Author(s): Matthew Wright
'The cloak and dagger, secretive, mercurial, exceedingly hazardous life behind enemy lines . . . ' (Allan Yeoman) Between 1941 and 1945 a fair number of young Kiwi combatants found themselves loose behind enemy lines in occupied southern Europe - mostly Greece, Yugoslavia and Italy. Most were escaped prisoners of war, trying to reach friendly territory. A few brave souls such as John Mulgan and Dudley Perkins took even riskier routes, actually landing in occupied territory to bolster the resistance and carry the fight to the enemy. When need arose, the escapees fought, often as members of partisan bands. 'We decided that if it was too late to get across to Turkey or Palestine the alternative was to kick up a bit of a bloody shindig in southern Greece,' Bill Griffiths recalled of his experiences.

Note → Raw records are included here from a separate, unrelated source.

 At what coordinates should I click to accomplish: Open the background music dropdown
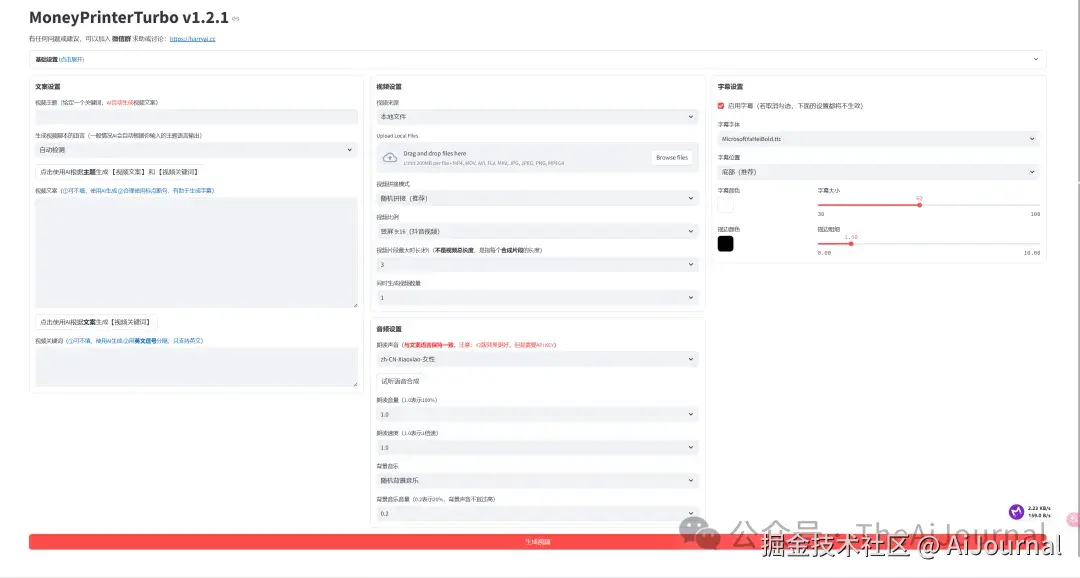point(536,480)
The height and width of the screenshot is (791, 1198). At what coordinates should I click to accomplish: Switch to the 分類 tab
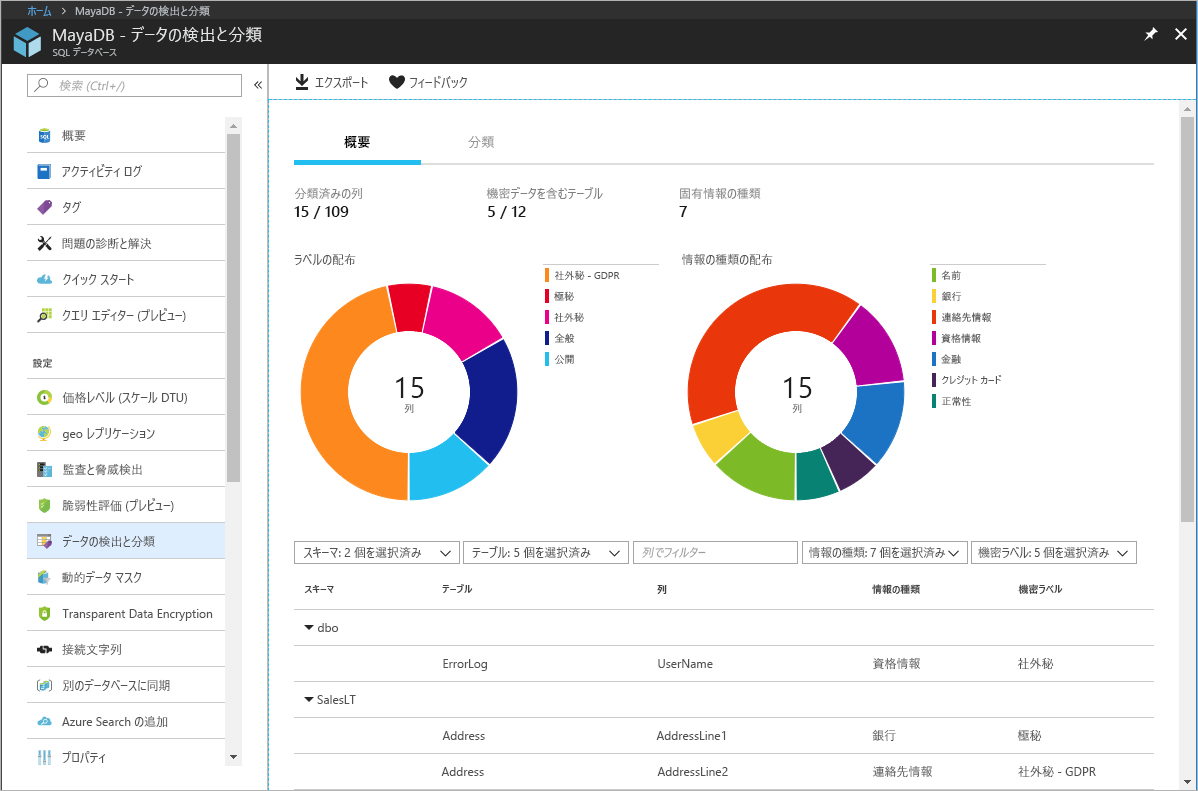point(482,142)
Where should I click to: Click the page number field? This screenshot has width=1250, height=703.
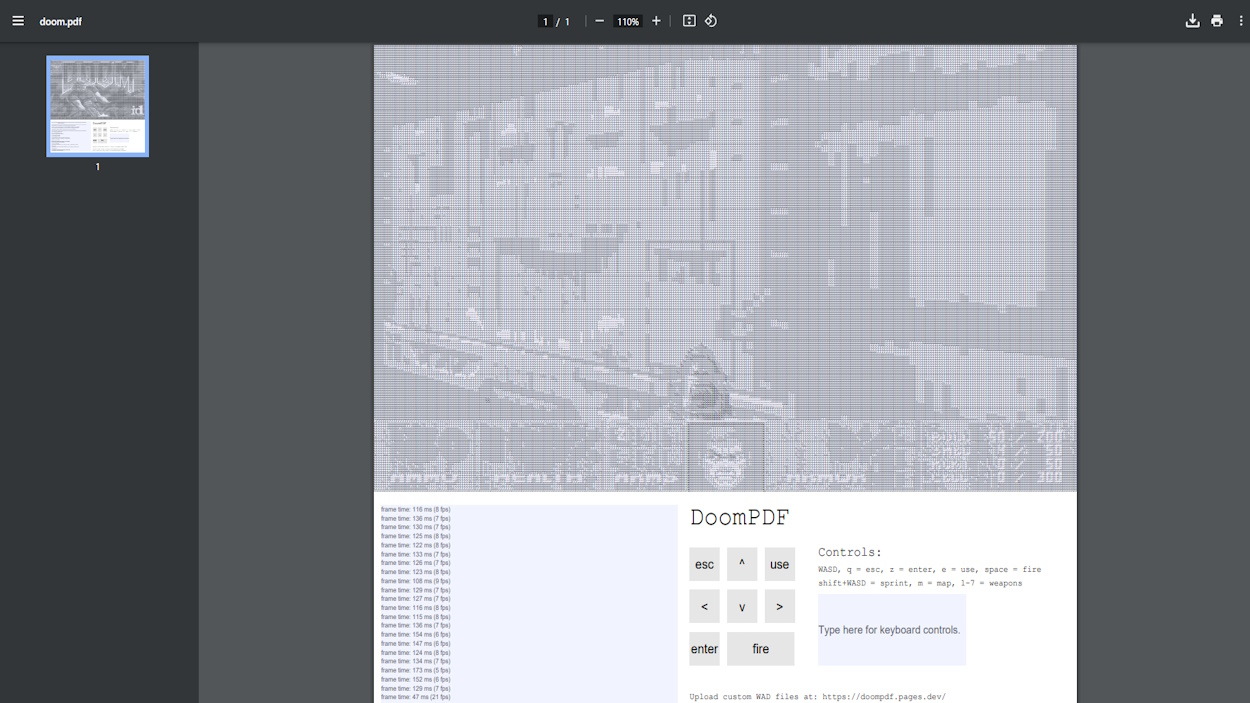[x=545, y=22]
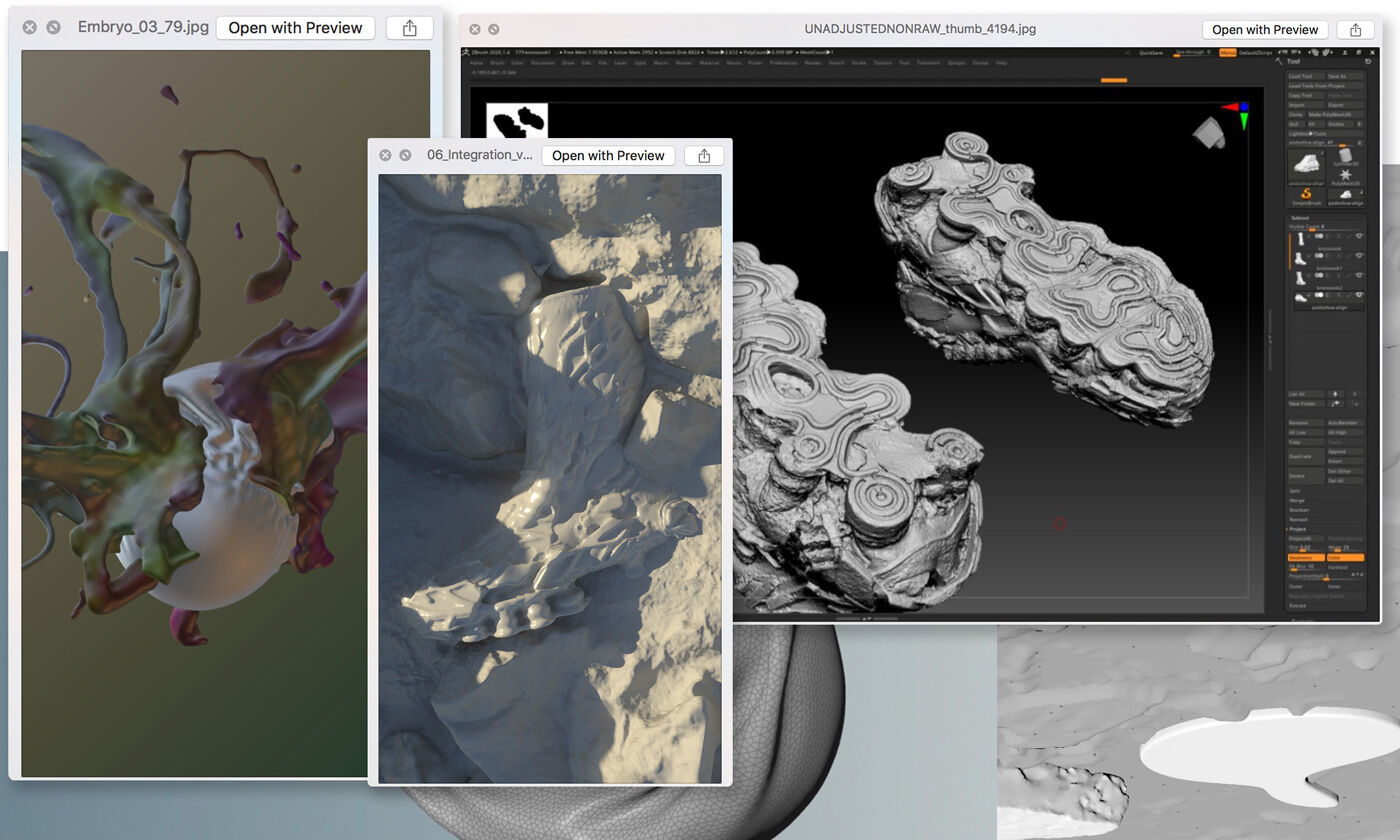Toggle visibility eye of first boot subtool
Image resolution: width=1400 pixels, height=840 pixels.
tap(1358, 236)
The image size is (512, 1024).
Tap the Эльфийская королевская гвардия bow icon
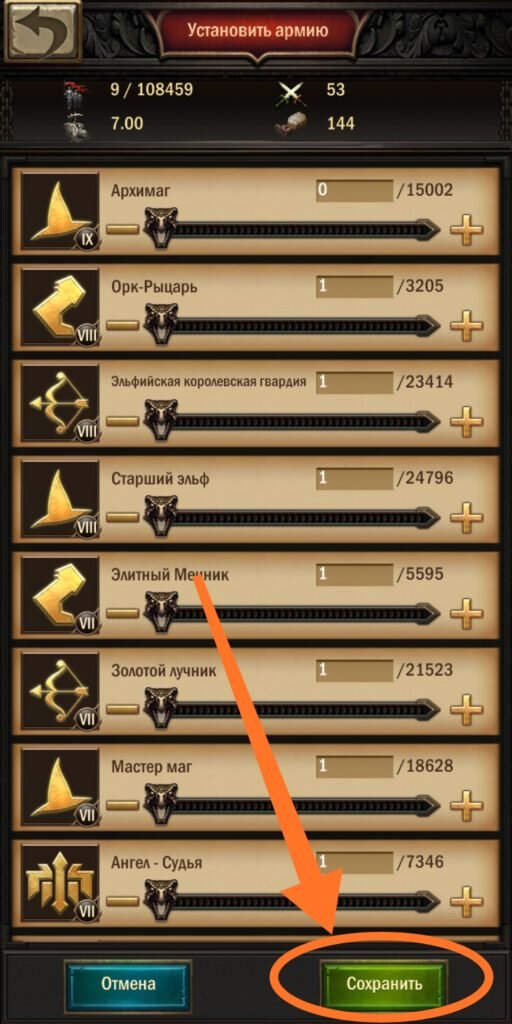coord(60,403)
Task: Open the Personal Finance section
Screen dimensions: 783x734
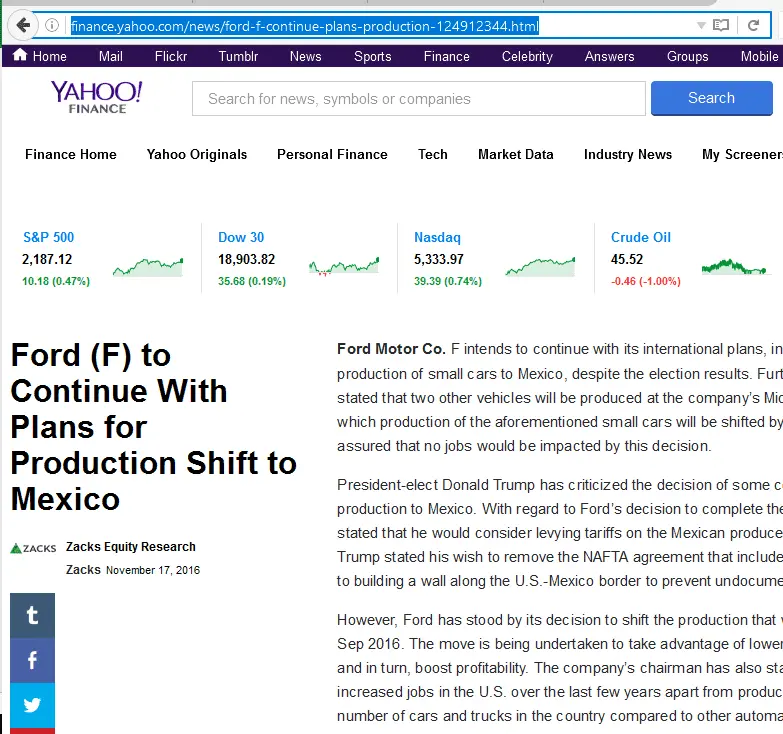Action: click(332, 154)
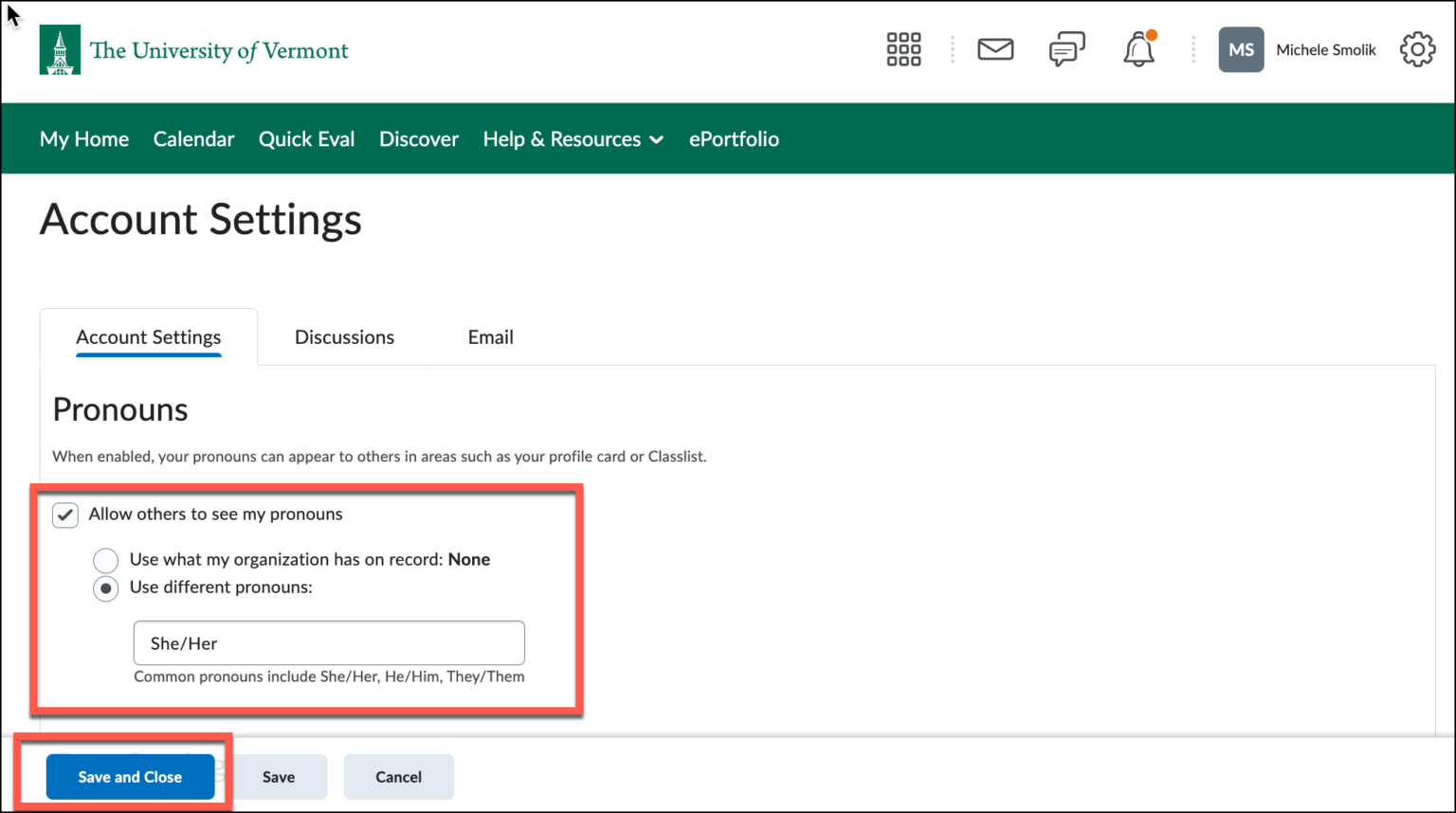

Resourceful and determined Kiwis helped make life a headache for German and Italian occupying forces. This book tells of many extraordinary feats of heroism and survival. We have only to look at Bill Griffiths' adventures, scudding into Piraeus harbour amidst a storm, right under the noses of the Nazis; or at the way Frank Gardner took the war into his own hands, dynamiting German trains with or without the help of the partisans, to realise just how remarkable, determined and capable these young New Zealanders really were.
Matthew Wright has written extensively on many aspects of New Zealand's past, including an emphasis of war history, and is one of New Zealand's most published historians. He is the author of Big Ideas.